──────── 本文 ────────

セロハンテープ間接キスになると思ったでしょ

僕は、統合失調症と診断されて病院に強制入院させられていた時期があった。

することがないのでよく、病棟内を散歩していた。

すると、ある1人の女の子の患者が声をかけてきた。

その女の子は、見たところ僕と同じく二十代後半ぐらいで、沢尻エリカに似ている清楚系で、韓国風の美人だった。

なんて声をかけてくれたのか聞き取れなかった。

僕はイヤフォンをしていたせいで聞き取れなかったのだと思い、イヤフォンをはずし、すみません、なんですか?、と聞き返した。

彼女は、フゴフゴ、と言った。

僕は、なんですか?、と聞き返した。

彼女は、マスクを下に下ろし、口に張り付いていたセロハンテープを剥がし、よく散歩されてますね、と言った。

────────

▸ 作業指示:
1. 次の(a)〜(c)が本文の内容と合っているかをそれぞれ「はい」か「いいえ」で答え、判断の決め手となる本文の語句をそのまま引用せよ。(a) 語り手には病院に強制入院させられていた時期がある。(b) 語り手は女の子の最初の呼びかけを聞き取れた。(c) 女の子は見たところ三十代半ばだった。
2. 本文で、女の子は口に張り付いていたセロハンテープを剥がした後に何と言ったかを答えよ。
後に続く項目は本文とは関わりがない。

──────── 提供された項目 ────────

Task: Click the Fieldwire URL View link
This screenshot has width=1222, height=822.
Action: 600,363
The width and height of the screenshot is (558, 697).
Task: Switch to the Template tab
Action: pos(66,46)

────────

▸ 各作業の回答:
1.
(a) はい:「病院に強制入院させられていた時期があった」
(b) いいえ:「なんて声をかけてくれたのか聞き取れなかった」
(c) いいえ:「二十代後半ぐらい」

2. 「よく散歩されてますね」と言った。